• [Prompt]:
Reproduce precisely the lines of the listing below, starting with the line that contains "Task: Set rating to three stars" and stopping after the line that contains "Given: Select the"; include nothing else.

• [Data]:
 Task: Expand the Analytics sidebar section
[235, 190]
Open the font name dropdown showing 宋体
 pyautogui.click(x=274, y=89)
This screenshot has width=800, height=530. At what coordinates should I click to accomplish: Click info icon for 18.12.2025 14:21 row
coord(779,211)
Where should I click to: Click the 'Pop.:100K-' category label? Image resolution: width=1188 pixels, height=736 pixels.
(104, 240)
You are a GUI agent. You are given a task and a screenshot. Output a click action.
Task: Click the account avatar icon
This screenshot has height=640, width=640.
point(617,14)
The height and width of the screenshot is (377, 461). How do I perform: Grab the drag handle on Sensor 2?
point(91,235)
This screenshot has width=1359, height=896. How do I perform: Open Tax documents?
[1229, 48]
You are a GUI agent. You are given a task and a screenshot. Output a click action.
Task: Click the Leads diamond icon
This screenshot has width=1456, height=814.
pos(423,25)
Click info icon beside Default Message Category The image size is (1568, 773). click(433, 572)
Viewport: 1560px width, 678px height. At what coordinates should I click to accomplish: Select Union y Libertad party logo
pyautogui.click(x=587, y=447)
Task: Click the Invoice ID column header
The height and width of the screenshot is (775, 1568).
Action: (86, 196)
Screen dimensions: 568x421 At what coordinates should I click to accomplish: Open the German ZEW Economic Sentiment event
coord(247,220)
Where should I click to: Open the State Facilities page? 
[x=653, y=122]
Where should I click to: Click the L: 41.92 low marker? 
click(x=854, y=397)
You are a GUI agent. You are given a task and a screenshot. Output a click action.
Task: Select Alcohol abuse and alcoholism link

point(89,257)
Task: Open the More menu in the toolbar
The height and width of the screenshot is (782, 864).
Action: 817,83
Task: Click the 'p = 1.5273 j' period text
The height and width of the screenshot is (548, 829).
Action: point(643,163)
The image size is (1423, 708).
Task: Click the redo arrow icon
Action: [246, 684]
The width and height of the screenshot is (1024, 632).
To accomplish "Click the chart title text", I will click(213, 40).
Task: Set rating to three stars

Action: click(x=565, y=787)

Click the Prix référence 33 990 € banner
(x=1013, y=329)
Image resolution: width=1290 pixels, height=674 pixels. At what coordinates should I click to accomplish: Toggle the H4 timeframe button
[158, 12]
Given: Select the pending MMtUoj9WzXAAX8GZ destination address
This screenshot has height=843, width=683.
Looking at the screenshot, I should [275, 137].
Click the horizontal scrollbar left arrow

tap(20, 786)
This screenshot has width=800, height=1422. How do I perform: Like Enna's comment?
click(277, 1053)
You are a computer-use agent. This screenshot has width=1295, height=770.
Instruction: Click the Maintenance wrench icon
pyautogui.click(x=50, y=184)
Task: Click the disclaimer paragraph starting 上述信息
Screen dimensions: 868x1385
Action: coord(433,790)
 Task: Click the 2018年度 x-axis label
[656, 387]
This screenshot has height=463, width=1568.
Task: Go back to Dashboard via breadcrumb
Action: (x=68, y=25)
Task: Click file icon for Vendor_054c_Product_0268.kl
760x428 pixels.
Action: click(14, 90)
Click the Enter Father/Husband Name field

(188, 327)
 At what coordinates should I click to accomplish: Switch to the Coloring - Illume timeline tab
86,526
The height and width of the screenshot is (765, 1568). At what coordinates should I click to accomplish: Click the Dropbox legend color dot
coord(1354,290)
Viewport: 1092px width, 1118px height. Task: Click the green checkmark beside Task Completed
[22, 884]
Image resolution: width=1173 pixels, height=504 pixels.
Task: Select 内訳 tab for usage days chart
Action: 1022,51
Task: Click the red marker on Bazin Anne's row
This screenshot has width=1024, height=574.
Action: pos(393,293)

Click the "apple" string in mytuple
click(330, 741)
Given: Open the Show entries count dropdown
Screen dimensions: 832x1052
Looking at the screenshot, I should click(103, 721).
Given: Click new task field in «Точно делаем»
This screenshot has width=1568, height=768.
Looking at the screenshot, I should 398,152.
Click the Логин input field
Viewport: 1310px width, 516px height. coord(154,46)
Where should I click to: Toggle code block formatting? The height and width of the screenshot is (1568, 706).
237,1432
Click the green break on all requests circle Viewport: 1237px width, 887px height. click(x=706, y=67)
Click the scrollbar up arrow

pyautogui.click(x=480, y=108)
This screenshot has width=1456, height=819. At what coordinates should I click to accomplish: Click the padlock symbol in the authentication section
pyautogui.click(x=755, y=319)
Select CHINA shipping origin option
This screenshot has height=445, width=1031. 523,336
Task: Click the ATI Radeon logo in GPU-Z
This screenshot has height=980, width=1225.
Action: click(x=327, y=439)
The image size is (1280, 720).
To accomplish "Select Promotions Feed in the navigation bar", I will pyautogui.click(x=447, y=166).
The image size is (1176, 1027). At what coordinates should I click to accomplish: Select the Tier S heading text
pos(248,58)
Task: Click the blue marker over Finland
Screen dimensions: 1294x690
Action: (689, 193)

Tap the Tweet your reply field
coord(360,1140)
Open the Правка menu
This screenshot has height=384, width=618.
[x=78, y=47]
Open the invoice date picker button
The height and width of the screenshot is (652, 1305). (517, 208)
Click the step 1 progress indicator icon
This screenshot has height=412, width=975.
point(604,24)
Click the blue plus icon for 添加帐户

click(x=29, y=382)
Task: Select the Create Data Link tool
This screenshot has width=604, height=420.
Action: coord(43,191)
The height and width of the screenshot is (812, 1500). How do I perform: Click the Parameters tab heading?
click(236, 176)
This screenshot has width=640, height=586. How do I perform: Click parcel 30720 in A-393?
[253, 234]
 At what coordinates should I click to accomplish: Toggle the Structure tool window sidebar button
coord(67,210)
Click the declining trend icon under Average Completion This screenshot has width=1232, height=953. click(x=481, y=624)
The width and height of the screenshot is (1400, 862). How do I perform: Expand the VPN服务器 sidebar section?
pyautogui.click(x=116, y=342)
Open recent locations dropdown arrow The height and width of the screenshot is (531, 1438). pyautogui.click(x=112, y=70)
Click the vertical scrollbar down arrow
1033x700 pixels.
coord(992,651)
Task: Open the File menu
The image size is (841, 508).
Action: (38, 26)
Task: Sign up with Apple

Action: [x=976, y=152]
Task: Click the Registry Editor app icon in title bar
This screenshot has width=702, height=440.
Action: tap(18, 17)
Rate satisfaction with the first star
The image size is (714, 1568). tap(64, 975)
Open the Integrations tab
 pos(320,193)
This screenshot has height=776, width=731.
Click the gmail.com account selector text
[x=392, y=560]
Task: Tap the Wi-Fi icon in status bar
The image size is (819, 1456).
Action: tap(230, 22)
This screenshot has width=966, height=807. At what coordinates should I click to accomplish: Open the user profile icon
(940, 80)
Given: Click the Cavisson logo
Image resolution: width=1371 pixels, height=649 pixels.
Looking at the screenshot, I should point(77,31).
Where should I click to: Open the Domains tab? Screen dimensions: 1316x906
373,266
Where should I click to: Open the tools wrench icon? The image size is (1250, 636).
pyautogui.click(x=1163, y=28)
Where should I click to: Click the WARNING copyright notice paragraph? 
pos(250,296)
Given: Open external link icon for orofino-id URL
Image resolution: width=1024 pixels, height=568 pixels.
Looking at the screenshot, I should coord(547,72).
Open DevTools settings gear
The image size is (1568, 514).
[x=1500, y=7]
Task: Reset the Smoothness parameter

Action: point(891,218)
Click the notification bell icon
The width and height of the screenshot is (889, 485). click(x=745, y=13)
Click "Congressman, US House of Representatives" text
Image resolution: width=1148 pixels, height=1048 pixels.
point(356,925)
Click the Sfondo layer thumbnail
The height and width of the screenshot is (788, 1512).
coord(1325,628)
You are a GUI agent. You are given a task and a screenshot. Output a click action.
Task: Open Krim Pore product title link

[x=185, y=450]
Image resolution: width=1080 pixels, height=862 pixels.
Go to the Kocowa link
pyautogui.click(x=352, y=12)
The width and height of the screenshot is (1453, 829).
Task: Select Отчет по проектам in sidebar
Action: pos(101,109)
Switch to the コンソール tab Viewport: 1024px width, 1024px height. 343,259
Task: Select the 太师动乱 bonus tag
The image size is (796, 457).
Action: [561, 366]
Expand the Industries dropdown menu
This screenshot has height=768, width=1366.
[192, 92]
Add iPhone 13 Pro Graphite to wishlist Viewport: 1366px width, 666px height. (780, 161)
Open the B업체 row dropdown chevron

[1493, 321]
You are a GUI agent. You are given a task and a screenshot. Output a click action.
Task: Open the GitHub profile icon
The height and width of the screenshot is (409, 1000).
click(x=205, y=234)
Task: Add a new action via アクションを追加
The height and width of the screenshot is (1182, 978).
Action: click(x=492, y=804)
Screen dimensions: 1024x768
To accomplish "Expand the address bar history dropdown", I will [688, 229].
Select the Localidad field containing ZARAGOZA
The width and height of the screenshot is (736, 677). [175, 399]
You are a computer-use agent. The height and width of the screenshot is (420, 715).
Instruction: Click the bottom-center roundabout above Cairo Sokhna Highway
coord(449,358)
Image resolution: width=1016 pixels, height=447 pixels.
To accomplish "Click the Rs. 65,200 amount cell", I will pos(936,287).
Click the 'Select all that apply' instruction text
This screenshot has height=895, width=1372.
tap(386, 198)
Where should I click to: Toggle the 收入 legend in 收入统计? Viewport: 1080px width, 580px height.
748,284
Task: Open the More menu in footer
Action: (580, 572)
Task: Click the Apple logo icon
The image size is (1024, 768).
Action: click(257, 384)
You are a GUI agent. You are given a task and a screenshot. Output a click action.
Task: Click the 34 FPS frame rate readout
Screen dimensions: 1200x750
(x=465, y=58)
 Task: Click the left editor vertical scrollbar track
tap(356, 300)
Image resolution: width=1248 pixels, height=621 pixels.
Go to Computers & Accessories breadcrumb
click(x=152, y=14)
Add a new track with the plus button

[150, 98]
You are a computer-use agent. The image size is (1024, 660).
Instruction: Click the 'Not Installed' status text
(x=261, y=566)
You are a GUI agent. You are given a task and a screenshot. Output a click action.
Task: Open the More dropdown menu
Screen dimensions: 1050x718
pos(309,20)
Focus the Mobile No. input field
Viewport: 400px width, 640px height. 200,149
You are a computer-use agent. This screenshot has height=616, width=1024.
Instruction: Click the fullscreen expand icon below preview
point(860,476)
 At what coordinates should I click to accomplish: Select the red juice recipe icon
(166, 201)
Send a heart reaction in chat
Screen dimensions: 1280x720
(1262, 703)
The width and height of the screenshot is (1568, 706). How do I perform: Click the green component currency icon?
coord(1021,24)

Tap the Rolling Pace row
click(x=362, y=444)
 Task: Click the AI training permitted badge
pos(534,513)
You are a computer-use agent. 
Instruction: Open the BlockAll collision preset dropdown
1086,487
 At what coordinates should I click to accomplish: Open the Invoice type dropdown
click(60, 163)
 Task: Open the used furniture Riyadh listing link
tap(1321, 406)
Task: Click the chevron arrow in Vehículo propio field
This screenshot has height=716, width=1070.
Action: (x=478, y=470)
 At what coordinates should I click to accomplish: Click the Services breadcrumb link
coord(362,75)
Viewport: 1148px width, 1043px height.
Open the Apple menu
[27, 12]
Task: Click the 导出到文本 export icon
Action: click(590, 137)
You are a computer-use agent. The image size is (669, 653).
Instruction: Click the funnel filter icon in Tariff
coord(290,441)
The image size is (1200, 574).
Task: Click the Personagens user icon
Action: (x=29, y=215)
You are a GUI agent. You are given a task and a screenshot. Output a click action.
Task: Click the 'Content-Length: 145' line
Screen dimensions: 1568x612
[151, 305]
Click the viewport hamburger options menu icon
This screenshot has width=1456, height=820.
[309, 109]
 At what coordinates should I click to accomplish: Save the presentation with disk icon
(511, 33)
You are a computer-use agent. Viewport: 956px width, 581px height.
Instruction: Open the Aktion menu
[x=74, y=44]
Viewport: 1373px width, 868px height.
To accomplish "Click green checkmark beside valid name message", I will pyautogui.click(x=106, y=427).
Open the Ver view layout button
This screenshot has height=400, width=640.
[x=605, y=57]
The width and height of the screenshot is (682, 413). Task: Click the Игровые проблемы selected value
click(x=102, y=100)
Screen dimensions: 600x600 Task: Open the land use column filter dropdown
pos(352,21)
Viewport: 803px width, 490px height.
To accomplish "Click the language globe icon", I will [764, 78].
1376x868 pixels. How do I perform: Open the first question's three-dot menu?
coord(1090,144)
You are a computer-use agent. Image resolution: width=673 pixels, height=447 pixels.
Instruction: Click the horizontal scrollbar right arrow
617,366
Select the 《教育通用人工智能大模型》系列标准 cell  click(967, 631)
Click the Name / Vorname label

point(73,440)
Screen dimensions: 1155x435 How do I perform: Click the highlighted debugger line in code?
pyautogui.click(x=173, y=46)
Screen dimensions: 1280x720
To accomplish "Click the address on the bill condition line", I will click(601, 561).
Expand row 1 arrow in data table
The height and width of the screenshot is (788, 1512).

• [Output]:
Task: Set rating to three stars

Action: click(x=565, y=787)

Click the Prix référence 33 990 € banner
(x=1013, y=329)
Image resolution: width=1290 pixels, height=674 pixels. At what coordinates should I click to accomplish: Toggle the H4 timeframe button
[158, 12]
Given: Select the pending MMtUoj9WzXAAX8GZ destination address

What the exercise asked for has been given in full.